EXERCISE DIRECTIONS -
Please pull out the stretch of the listing below from the line containing "Click the divider" through the line containing "Action: (x=319, y=872)", and reproduce those lines word for word with nothing else.

**** DATA FOR THE TASK ****

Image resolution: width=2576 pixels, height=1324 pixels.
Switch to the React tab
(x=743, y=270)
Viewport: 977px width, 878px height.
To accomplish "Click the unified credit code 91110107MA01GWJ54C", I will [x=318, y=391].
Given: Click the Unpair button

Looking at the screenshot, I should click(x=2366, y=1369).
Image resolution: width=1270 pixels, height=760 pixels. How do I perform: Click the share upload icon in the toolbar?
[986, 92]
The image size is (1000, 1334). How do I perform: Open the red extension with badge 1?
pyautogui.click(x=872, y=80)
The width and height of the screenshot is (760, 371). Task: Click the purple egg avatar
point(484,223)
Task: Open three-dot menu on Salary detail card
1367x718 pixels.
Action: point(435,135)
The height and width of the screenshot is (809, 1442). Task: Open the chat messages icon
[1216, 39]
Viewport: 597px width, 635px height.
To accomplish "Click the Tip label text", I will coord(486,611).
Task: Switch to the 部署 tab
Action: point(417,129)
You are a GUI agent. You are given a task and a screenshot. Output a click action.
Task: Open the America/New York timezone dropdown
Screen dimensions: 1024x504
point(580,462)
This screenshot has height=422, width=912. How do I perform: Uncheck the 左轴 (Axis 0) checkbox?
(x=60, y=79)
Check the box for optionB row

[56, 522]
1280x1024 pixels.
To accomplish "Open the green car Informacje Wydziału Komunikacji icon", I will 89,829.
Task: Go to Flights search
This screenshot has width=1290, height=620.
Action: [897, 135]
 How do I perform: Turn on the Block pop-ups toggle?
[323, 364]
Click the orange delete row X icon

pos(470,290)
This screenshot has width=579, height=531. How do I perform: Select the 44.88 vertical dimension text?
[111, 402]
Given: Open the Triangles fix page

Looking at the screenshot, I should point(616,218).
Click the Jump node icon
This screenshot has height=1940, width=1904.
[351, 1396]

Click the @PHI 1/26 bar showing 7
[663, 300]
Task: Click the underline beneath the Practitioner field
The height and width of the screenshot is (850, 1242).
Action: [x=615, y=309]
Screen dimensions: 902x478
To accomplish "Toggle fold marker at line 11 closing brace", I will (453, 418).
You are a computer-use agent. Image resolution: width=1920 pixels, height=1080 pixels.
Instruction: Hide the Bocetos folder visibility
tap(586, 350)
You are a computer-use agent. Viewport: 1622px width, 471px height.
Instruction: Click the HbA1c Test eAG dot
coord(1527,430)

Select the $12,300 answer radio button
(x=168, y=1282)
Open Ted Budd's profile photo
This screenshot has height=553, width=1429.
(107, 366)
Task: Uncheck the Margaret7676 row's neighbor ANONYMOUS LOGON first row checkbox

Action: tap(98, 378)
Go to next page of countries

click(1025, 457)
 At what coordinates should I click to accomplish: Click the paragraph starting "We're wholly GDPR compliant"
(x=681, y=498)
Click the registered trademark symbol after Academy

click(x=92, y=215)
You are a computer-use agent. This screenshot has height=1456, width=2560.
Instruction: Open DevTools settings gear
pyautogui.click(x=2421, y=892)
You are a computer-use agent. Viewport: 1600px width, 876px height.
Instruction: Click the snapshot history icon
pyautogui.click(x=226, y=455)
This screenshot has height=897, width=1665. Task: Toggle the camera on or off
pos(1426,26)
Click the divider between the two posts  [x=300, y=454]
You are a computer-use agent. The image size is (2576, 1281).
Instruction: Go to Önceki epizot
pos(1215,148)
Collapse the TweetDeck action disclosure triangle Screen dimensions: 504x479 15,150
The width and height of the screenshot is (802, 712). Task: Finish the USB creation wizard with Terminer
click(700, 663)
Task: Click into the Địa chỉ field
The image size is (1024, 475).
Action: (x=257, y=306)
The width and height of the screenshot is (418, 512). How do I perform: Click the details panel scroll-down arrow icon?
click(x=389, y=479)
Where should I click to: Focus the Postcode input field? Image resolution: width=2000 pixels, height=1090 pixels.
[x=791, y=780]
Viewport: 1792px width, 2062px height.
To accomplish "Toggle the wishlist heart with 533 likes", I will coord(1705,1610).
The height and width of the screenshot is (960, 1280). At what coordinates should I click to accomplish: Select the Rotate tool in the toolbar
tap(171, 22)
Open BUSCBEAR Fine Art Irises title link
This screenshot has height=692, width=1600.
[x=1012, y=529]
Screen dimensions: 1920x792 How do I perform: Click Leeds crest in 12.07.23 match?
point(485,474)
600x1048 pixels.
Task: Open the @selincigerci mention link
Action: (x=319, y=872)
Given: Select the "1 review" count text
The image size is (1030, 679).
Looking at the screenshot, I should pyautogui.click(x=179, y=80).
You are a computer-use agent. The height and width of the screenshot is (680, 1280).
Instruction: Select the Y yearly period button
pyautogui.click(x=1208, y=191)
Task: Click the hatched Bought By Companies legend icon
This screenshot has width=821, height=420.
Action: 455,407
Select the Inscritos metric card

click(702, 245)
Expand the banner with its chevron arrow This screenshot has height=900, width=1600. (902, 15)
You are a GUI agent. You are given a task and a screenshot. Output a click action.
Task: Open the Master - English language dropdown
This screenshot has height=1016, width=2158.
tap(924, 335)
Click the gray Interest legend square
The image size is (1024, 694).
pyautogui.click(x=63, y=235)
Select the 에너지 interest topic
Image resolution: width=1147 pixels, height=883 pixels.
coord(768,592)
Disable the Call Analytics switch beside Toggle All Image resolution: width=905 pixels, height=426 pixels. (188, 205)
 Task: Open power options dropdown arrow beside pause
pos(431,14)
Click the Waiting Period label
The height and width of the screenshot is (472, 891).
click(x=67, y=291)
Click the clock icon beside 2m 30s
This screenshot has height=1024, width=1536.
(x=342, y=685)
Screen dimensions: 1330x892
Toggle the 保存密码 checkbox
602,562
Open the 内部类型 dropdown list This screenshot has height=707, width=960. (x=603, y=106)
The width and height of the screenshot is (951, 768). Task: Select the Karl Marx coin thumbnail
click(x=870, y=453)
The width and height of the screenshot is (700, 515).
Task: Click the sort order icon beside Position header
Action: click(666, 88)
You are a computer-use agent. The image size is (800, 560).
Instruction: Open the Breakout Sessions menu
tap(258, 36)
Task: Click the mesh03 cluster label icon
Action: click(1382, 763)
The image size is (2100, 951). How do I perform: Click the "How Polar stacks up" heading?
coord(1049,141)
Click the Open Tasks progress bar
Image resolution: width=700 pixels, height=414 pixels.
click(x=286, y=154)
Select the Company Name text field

****

FINISHED ANSWER -
Click the divider between the two posts  [x=300, y=454]
You are a computer-use agent. The image size is (2576, 1281).
Instruction: Go to Önceki epizot
pos(1215,148)
Collapse the TweetDeck action disclosure triangle Screen dimensions: 504x479 15,150
The width and height of the screenshot is (802, 712). Task: Finish the USB creation wizard with Terminer
click(700, 663)
Task: Click into the Địa chỉ field
The image size is (1024, 475).
Action: (x=257, y=306)
The width and height of the screenshot is (418, 512). How do I perform: Click the details panel scroll-down arrow icon?
click(x=389, y=479)
Where should I click to: Focus the Postcode input field? Image resolution: width=2000 pixels, height=1090 pixels.
[x=791, y=780]
Viewport: 1792px width, 2062px height.
To accomplish "Toggle the wishlist heart with 533 likes", I will coord(1705,1610).
The height and width of the screenshot is (960, 1280). At what coordinates should I click to accomplish: Select the Rotate tool in the toolbar
tap(171, 22)
Open BUSCBEAR Fine Art Irises title link
This screenshot has height=692, width=1600.
[x=1012, y=529]
Screen dimensions: 1920x792 How do I perform: Click Leeds crest in 12.07.23 match?
point(485,474)
600x1048 pixels.
Task: Open the @selincigerci mention link
Action: (x=319, y=872)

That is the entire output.